13 Replies Latest reply on Jul 11, 2011 8:18 AM by mircea.markus

    question on deadlock detection

    yelin666

      I tried the deaklock detection, and it works effectively. However, I got the following questions:

      1. First, in a distributed environment like Infinispan, deadlock does not only happen in the case described in the article http://infinispan.blogspot.com/2009/07/increase-transactional-throughput-with.html (that's the traditional one when the lock is centralized). Also, when two transactions only got one conflicting key, it still could cause deadlock in a distributed environment when the the two updates are concurrent and the times are close enough. Currently, when deadlock is detected, one transaction proceeds while the other is rolled back. So when a number of keys are being updated and only 1 key gets conflict, the whole transaction is rolled back and lose the whole update. I am wondering, potentiall if it's possible at all, to let one transaction proceed first, and the other one follow sequentially and override the conflicting key? I understand it got enginnering complexity involved, but just want to check if it's possible.
      2. The current implementation uses the coin toss to pick which one to roll back according to the above article, is it possible to pick based on the time the update being invoked? If so and 1 is possible as well, can we let the later one override the earlier one?
      3. For deadlock detection, the default spinDuration is 100 ms. What's the minimum spingDuration I can set that would work effectively?

       

      Thanks in advance.

       

      Lin

        • 1. Re: question on deadlock detection
          an1310

          Hi Lin,

           

          It sounds like you might want to take a look at the "eagerLockSingleNode" and distributed executor framework.  The framework allows you to execute a task on a key's owner, so you can acquire local locks, which'll give you the sequential behavior you're looking for.

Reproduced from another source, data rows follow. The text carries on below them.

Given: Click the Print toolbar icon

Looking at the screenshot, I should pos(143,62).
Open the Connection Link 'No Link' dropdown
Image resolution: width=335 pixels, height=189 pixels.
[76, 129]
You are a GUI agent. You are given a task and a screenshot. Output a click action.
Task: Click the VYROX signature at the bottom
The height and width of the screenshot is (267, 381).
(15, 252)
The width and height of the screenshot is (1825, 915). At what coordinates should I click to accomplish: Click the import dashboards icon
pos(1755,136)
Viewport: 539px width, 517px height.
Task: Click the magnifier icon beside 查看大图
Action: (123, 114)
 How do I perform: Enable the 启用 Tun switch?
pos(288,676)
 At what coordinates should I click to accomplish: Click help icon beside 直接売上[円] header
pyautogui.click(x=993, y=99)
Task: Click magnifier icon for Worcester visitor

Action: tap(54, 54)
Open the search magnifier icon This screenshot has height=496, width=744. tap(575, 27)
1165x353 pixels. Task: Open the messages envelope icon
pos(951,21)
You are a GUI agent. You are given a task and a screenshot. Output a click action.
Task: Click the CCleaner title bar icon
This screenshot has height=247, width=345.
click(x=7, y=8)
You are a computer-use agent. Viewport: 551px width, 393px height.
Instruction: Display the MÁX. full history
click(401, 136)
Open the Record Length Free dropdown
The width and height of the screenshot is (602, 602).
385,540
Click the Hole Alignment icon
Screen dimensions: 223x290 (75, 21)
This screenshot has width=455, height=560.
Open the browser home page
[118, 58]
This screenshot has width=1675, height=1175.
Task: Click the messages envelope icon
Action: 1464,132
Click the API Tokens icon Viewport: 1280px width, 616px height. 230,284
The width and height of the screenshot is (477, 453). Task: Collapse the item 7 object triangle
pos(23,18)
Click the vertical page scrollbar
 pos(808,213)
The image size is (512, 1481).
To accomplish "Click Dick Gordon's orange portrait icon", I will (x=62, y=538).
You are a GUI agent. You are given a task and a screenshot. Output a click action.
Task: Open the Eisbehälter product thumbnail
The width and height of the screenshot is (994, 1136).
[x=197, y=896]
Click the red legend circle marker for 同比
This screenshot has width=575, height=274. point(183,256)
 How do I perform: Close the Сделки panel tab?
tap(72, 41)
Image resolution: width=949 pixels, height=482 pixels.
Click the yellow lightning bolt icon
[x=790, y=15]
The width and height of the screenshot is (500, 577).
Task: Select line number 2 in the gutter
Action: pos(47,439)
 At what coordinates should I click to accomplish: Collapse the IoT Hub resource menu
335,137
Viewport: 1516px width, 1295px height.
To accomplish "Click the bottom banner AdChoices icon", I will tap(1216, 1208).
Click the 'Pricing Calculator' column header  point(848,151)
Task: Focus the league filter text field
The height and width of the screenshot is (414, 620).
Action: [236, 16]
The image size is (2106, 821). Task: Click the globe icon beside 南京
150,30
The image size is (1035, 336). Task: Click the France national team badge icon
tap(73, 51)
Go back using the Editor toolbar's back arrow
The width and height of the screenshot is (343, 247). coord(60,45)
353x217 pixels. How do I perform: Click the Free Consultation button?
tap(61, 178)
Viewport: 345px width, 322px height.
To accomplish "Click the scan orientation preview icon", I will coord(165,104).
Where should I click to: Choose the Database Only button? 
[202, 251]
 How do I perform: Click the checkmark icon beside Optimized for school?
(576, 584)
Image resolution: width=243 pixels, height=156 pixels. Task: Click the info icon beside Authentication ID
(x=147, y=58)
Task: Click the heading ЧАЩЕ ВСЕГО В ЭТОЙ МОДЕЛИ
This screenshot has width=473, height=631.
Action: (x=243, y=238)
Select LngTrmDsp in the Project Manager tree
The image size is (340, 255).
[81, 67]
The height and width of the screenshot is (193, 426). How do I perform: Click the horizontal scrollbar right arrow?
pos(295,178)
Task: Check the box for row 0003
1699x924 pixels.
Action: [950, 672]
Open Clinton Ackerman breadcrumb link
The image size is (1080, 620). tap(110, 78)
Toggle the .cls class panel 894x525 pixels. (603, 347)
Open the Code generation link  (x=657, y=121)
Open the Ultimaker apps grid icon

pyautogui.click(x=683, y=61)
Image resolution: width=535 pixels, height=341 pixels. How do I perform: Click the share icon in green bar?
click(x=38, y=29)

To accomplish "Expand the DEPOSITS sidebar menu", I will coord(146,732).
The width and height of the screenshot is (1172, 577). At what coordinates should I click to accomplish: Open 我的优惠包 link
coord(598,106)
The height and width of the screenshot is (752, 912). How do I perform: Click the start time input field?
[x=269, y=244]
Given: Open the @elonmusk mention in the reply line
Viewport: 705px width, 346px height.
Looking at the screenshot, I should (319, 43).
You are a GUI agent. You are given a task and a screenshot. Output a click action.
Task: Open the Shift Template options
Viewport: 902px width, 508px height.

          • 2. Re: question on deadlock detection
            mircea.markus
            1. First, in a distributed environment like Infinispan, deadlock does not only happen in the case described in the articlehttp://infinispan.blogspot.com/2009/07/increase-transactional-throughput-with.html (that's the traditional one when the lock is centralized). Also, when two transactions only got one conflicting key, it still could cause deadlock in a distributed environment when the the two updates are concurrent and the times are close enough. Currently, when deadlock is detected, one transaction proceeds while the other is rolled back. So when a number of keys are being updated and only 1 key gets conflict, the whole transaction is rolled back and lose the whole update. I am wondering, potentiall if it's possible at all, to let one transaction proceed first, and the other one follow sequentially and override the conflicting key? I understand it got enginnering complexity involved, but just want to check if it's possible.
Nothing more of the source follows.